Tuesday 23 December 2014

3 Ireland offers help to set up new operator in bid to buy 02

Adrian Weckler, Technology Editor

Published 21/03/2014 | 02:30

European Union Competition Commissioner Joaquin Almunia
European Union Competition Commissioner Joaquin Almunia

3 Ireland has offered to help set up a new mobile phone operator in Ireland in a key concession to persuade a sceptical European Commission to allow it to buy O2 Ireland for €780m.

Under the proposed deal, 3 Ireland would give the new operator control over some of its own network and an option to acquire some of its customers.

It would also give the new operator the option of taking some of its valuable 4G spectrum, elevating the new entrant above the status of so-called piggyback operators such as Tesco Mobile.
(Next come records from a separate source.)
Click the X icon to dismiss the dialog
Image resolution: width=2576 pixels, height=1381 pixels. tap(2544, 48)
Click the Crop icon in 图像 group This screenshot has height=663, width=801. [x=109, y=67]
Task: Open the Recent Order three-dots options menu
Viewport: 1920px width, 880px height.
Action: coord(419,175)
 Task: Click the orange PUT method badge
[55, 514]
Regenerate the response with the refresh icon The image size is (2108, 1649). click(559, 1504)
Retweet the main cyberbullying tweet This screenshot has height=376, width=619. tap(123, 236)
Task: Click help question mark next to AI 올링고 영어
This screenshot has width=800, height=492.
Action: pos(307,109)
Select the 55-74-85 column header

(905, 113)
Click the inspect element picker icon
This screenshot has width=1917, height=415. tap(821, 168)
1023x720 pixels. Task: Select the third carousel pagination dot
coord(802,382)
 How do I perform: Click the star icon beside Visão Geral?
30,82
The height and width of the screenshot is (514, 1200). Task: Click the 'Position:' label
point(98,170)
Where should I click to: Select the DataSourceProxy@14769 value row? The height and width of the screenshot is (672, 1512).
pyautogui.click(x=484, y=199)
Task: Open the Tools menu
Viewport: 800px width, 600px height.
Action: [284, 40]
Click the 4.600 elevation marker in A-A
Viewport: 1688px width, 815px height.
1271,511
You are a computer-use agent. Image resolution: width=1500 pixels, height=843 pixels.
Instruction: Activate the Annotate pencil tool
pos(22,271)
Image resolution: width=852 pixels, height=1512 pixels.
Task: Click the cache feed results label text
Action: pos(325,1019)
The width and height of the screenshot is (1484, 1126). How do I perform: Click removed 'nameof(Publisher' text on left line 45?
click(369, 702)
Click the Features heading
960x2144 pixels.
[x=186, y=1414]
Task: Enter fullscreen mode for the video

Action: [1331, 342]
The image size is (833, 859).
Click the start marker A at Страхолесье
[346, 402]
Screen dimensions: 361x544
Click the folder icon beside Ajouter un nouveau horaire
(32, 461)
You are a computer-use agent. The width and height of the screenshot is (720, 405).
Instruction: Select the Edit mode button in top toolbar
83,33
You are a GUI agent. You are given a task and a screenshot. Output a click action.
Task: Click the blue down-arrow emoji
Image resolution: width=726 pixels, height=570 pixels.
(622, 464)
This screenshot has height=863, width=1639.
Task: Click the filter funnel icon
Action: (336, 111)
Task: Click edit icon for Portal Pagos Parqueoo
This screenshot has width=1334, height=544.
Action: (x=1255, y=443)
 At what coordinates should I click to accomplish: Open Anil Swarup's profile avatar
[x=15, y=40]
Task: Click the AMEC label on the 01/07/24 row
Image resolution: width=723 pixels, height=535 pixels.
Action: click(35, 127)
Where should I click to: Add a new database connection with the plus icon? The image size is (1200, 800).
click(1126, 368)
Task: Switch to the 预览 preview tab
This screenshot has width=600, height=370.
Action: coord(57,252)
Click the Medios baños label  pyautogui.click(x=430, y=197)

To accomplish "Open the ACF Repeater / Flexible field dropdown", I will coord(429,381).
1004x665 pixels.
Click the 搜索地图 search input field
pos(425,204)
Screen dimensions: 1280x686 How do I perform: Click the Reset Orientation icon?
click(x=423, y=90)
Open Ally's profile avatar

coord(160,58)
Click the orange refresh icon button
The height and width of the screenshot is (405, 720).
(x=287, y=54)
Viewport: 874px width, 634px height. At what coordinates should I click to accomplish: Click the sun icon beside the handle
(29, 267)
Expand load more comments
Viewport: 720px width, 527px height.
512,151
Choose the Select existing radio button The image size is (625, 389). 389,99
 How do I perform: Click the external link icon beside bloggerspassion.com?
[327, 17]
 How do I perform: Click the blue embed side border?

The most likely new operator would be UPC, which is currently discussing a new mobile operator set-up with 3 Ireland.

The move is being advanced by 3's owner, Hutchison Whampoa, as doubts persist over whether the European Competition Commissioner, Joaquin Almunia, will sanction 3's €780m takeover bid for Ireland's second biggest mobile operator.

The commissioner has put forward concerns that reducing the number of network mobile operators from four to three would damage competition here.

3 Ireland will also commit to continue a network-sharing agreement that Telefonica's O2 Ireland has with Eircom's mobile operator, Meteor. The European Commissioner has expressed fears that such an agreement might be abandoned if 3 acquires O2 Ireland.

The details of the concessions contained in 3's offer are to be circulated among key Irish mobile competitors, including Eircom and Vodafone, which has lobbied against the takeover deal proceeding.

The concessions will also be sent to the telecoms regulator, Comreg. All parties are expected to submit responses to the concessions within the next several weeks, before a final determination by the European Commission in May.

The offer to set up a new mobile operator in Ireland with a 'starter pack' of customers, spectrum and network control will be viewed as an attempt to assuage European Commission fears about reducing the number of 'full' operators here.

Ireland has four 'full' network-owning operators and a number of smaller, 'virtual' operators such as Tesco Mobile and Lycamobile. This would shrink to three 'full' network mobile operators under the €780m O2 acquisition.

The Commission set out similar competitive objections in a takeover bid in Germany where Telefonica is seeking to buy KPN-owned E-Plus for €8.6bn. The Commission argued that reducing the number of operators from four to three could result in higher prices for mobile phone users.

"Three Ireland can confirm that they have submitted remedies and that these have been sent to interested parties for market testing," said a spokesman for 3 Ireland.

"We hope to reach final agreement with the Commission and gain clearance of the acquisition as soon as possible."